BYD vai ter que aumentar os preços? Disputa entre montadoras e fim da isenção para carros elétricos pode afetar o bolso do brasileiro
O mercado brasileiro de veículos elétricos entrou em uma nova fase de tensão. De um lado, fabricantes instaladas no país pressionam o governo federal para manter o cronograma de retomada dos impostos sobre veículos importados. Do outro, a BYD tenta ampliar o período de transição antes da aplicação integral da tarifa prevista para julho de 2026.
A discussão vai muito além do preço dos veículos vendidos nas concessionárias. O debate envolve investimentos industriais, geração de empregos, produção nacional e o ritmo da eletrificação da frota brasileira.
O que está em jogo
A Associação Nacional dos Fabricantes de Veículos Automotores (Anfavea) defende que as regras estabelecidas anteriormente sejam mantidas. Segundo a entidade, o cronograma atual foi fundamental para dar previsibilidade às empresas que decidiram ampliar suas operações no Brasil.
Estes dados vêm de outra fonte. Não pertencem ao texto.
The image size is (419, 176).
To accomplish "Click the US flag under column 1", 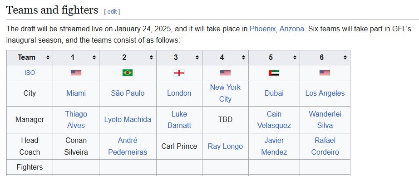I will [x=76, y=73].
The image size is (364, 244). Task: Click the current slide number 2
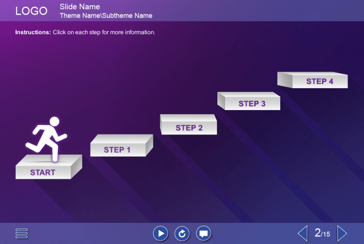pos(318,233)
A associação afirma que algumas montadoras aproveitaram o período de tarifas reduzidas para antecipar importações em grande escala. Em maio, segundo a entidade, os estoques de veículos importados chegaram ao equivalente a 150 dias de vendas.
A Anfavea argumenta que mudanças nas regras podem afetar a confiança dos investidores que anunciaram novos projetos industriais para o país.
O argumento da indústria nacional
O setor automotivo destaca que há aproximadamente R$ 140 bilhões em investimentos anunciados até 2033. O objetivo é ampliar a produção local, incluindo modelos eletrificados e nacionalização de componentes.
Além disso, representantes da cadeia de fornecedores demonstram preocupação com a entrada massiva de peças importadas desmontadas. Um estudo citado pela entidade aponta impacto potencial de R$ 96,8 bilhões para o segmento de autopeças e risco de perda de 68 mil empregos diretos.
- Defesa da produção nacional.
- Proteção da cadeia de fornecedores.
- Manutenção dos investimentos anunciados.
- Preservação de empregos industriais.
A estratégia da BYD
Enquanto isso, a BYD busca convencer o governo a ampliar os benefícios para importação. A empresa tenta reverter a decisão que encerra as cotas livres de impostos e acelera a chegada da alíquota cheia de 35%.
A disputa chegou ao Palácio do Planalto e provocou divergências dentro do próprio governo. No início do ano, diferentes áreas da administração defenderam posições opostas sobre a concessão do benefício.
A fabricante também elevou o tom ao afirmar que poderá reajustar os preços de modelos como Seal, Sealion e Atto 8 caso os incentivos não sejam retomados.
Segundo o UOL, enquanto o debate segue em Brasília, outras empresas de origem chinesa aceleram projetos industriais locais ao lado de grupos como Stellantis, Renault Geely, Caoa e GM. As próximas decisões do governo podem definir não apenas o preço dos elétricos importados, mas também a velocidade da transformação da indústria automotiva brasileira nos próximos anos.